Kuttner is a German-based industrial plant engineering and EPC contractor, with strong experience in design, procurement, project and construction management and plant commissioning across a range of industries. They have previously completed metallurgical plant, water and off-gas treatment projects in Germany. Kuttner bringing valuable local knowledge to the execution of the project.



About Altech Chemicals Ltd:

Altech Chemicals Limited (ASX:ATC) (FRA:A3Y) is aiming to become one of the world's leading suppliers of 99.99% (4N) high purity alumina (Al2O3) through the construction and operation of a 4,500tpa high purity alumina (HPA) processing plant at Johor, Malaysia. Feedstock for the plant will be sourced from the Company's 100%-owned kaolin deposit at Meckering, Western Australia and shipped to Malaysia.
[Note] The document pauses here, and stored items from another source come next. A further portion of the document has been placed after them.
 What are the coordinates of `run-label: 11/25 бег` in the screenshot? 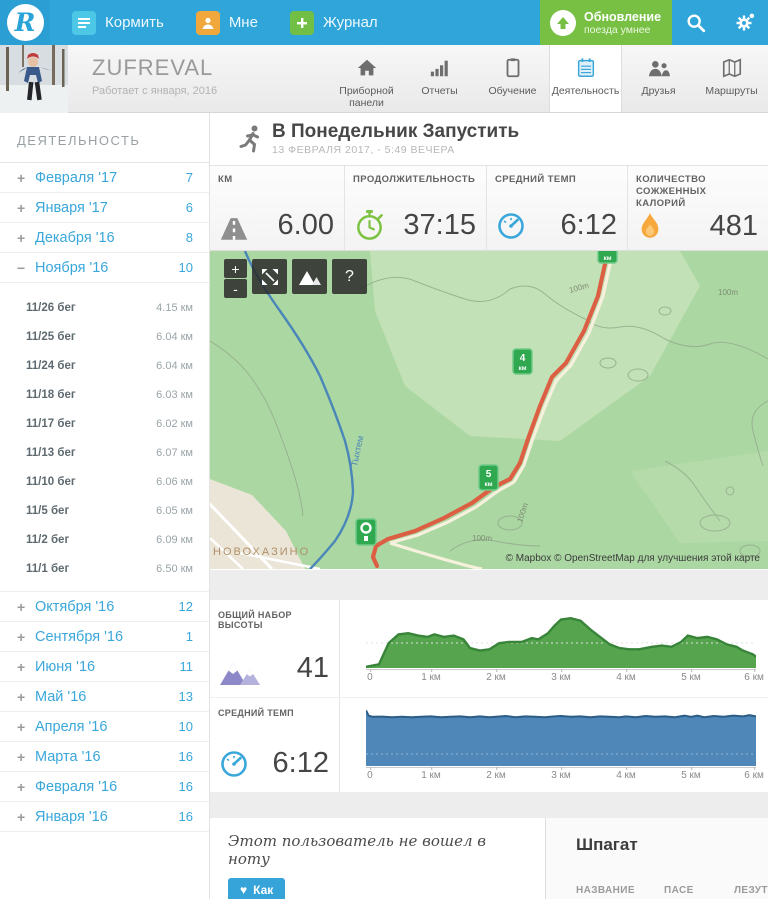 It's located at (51, 336). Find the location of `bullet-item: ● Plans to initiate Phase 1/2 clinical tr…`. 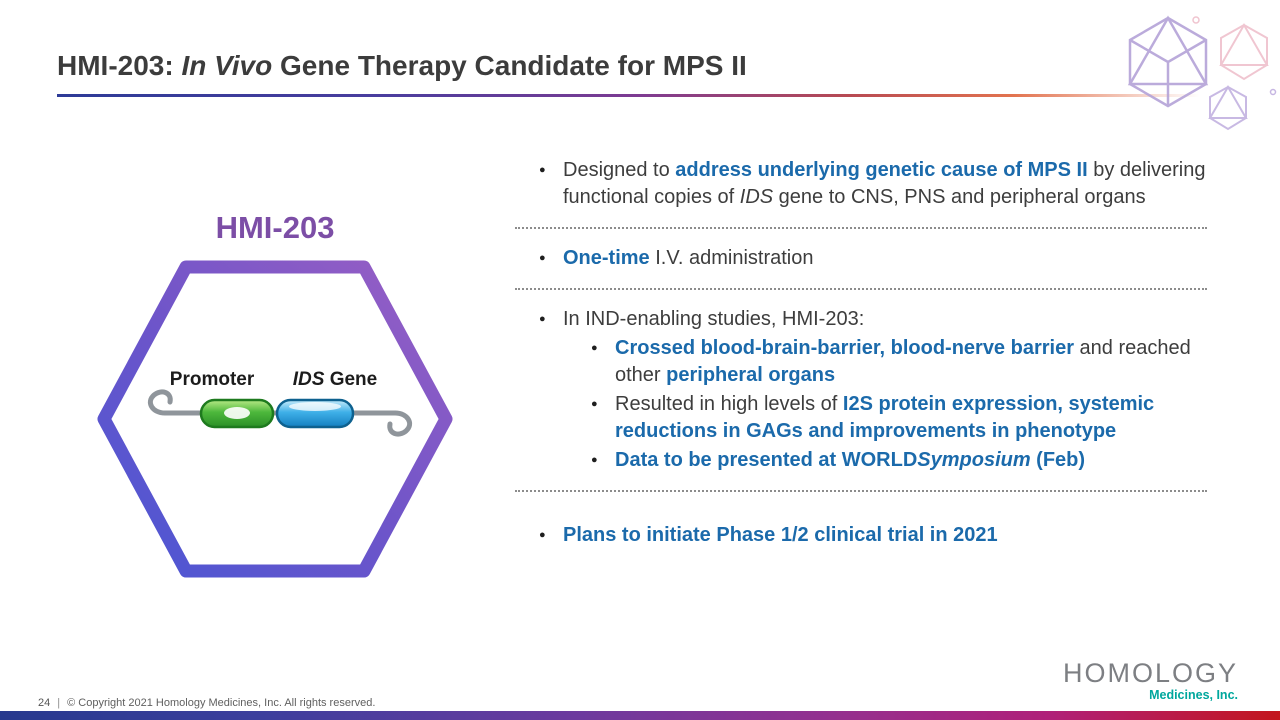

bullet-item: ● Plans to initiate Phase 1/2 clinical tr… is located at coordinates (861, 536). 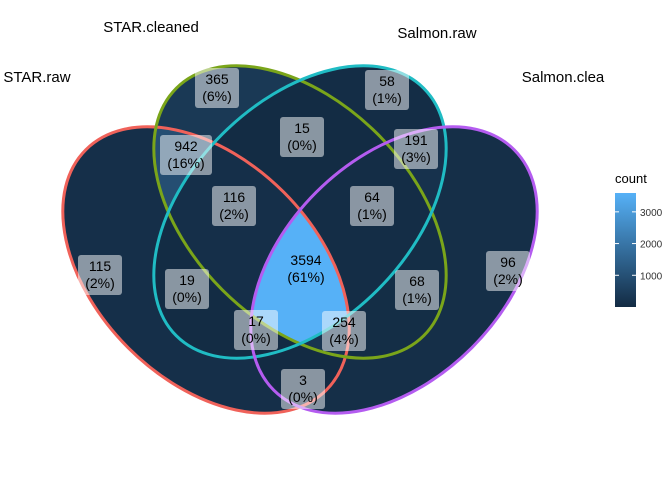 I want to click on region-label: 254(4%), so click(x=344, y=331).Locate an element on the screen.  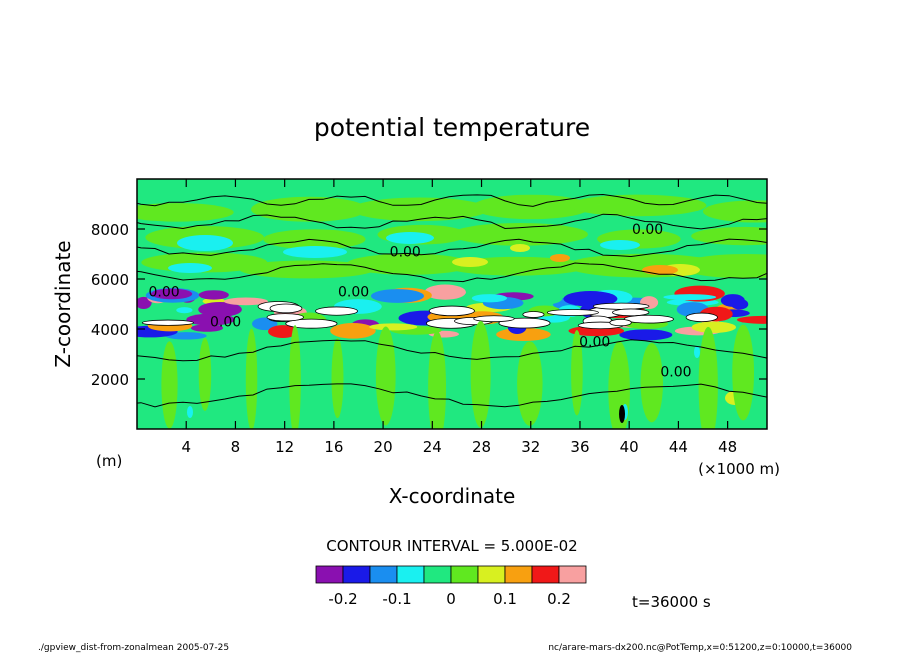
x-tick-label: 8 is located at coordinates (236, 447).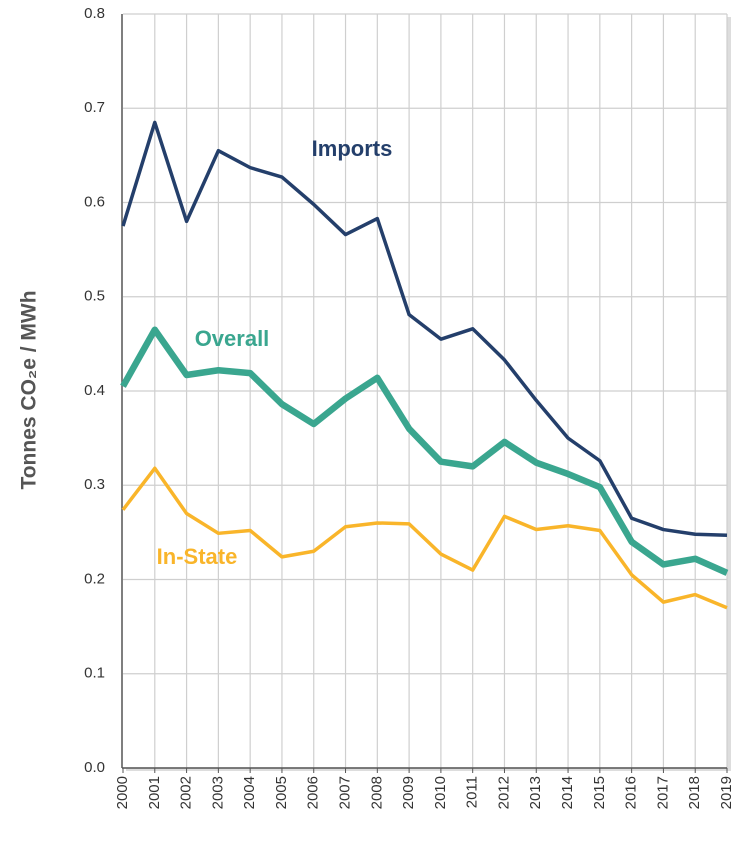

HPA is a high-value, high margin and highly demanded product as it is the critical ingredient required for the production of synthetic sapphire. Synthetic sapphire is used in the manufacture of substrates for LED lights, semiconductor wafers used in the electronics industry, and scratch-resistant sapphire glass used for wristwatch faces, optical windows and smartphone components. Increasingly HPA is used by lithium-ion battery manufacturers as the coating on the battery's separator, which improves performance, longevity and safety of the battery. With global HPA demand approximately 19,000t (2018), it is estimated that this demand will grow at a compound annual growth rate (CAGR) of 30% (2018-2028); by 2028 HPA market demand will be approximately 272,000t, driven by the increasing adoption of LEDs worldwide as well as the demand for HPA by lithium-ion battery manufacturers to serve the surging electric vehicle market.